Please be aware that this data is NOT provided by the Simmate team. The providers are separate entities and should be properly credited. All data is subject to the respective provider's terms and conditions.

We currently support data from these providers:

We have also configured the following provider, but are still awaiting permission to redistribute their data:

Tip

If you're interested in making your data accessible via Simmate, please refer to the Contributing data module. We welcome contributions of any size! The for_providers module provides more information on the benefits of contributing and how to package your data.


Downloading Data

Before proceeding, make sure you've completed our introductory tutorial on downloading data from these providers. We use MatprojStructure as an example, but the same procedure applies to all other tables in this module.

WARNING: The initial loading of the data archive can be time-consuming. We suggest running this process overnight. Once completed, we recommend backing up your database by duplicating your ~/simmate/my_env-database.sqlite3 file to avoid repeating this lengthy process.

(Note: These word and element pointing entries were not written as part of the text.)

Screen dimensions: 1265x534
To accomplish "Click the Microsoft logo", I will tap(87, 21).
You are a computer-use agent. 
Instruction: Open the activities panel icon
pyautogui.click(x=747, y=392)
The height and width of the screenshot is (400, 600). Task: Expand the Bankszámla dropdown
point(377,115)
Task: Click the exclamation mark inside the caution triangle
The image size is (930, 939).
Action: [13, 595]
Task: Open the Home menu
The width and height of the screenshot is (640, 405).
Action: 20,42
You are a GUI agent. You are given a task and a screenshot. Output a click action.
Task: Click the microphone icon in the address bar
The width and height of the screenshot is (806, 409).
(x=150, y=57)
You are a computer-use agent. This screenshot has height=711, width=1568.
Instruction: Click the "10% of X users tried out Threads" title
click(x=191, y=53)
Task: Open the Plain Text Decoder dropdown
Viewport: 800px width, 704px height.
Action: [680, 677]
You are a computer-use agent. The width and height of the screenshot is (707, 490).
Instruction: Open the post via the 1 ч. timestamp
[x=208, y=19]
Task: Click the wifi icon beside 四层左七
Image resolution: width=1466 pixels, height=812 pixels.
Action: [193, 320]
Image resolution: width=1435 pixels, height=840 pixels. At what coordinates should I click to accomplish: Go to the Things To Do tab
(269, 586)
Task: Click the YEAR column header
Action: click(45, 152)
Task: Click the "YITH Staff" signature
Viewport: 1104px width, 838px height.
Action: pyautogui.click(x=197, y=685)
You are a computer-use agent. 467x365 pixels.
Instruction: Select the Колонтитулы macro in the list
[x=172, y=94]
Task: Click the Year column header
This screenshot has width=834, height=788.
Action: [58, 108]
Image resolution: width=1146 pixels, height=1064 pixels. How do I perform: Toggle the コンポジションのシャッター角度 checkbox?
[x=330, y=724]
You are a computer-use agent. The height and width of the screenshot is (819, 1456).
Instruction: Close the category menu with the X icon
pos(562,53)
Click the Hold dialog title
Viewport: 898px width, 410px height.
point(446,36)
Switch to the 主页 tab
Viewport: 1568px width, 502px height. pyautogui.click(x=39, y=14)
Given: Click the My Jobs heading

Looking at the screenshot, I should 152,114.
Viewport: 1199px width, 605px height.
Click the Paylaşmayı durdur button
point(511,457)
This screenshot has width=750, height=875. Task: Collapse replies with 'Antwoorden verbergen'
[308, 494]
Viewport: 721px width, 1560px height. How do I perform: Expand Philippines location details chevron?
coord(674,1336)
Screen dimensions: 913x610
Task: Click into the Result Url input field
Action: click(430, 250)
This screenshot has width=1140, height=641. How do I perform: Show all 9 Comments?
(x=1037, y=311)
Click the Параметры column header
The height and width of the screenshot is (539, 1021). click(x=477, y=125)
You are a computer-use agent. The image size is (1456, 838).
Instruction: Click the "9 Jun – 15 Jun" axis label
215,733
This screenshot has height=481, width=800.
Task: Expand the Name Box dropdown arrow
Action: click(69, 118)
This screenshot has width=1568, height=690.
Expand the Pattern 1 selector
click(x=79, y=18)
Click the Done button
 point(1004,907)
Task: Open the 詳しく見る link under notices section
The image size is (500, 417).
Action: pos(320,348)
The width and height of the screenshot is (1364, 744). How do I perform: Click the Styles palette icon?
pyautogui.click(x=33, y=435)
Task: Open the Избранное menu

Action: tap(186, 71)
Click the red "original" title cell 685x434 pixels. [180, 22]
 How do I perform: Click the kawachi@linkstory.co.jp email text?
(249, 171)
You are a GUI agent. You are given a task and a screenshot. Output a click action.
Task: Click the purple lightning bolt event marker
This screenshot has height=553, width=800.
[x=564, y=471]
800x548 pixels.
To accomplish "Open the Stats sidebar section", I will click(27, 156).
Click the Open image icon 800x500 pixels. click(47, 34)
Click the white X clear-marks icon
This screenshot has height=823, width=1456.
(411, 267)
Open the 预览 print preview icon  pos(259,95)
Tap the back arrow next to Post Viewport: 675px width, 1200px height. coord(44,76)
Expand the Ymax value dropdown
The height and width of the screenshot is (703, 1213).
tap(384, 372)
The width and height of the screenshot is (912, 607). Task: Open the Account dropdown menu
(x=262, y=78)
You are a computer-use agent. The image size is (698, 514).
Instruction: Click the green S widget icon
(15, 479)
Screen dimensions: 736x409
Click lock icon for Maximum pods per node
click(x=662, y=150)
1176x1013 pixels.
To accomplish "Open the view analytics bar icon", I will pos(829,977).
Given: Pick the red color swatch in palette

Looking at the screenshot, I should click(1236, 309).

To download all data into your database:

simmate database load-remote-archives

Or in Python, you can download a specific table:

from simmate.database.third_parties import MatprojStructure

# This process can take >1 hour for some providers. You can
# add `parallel=True` to expedite this process, but exercise caution when 
# parallelizing with SQLite (the default backend). We recommend 
# avoiding the use of parallel=True, and instead running
# this line overnight.
MatprojStructure.load_remote_archive()

# Remember to cite the provider if you use their data!
MatprojStructure.source_doi

Updating Energy Fields

Some database providers offer calculated energy, which can be used to update stability information:

# updates ALL chemical systems.
# This process can take over an hour for some providers. Consider running 
# this overnight along with your call to load_remote_archive.
MatprojStructure.update_all_stabilities()

# updates ONE chemical system
# Use this if you need to quickly update a specific system
MatprojStructure.update_chemical_system_stabilities("Y-C-F")

Alternative Options

This module can be used as an alternative or in addition to the following codes:

Unlike alternatives that query external APIs and load data into memory, this module stores data locally for quick loading in future Python sessions. This method ensures data stability (i.e., no unexpected changes in your source data) and fast loading, which is especially useful for high-throughput studies.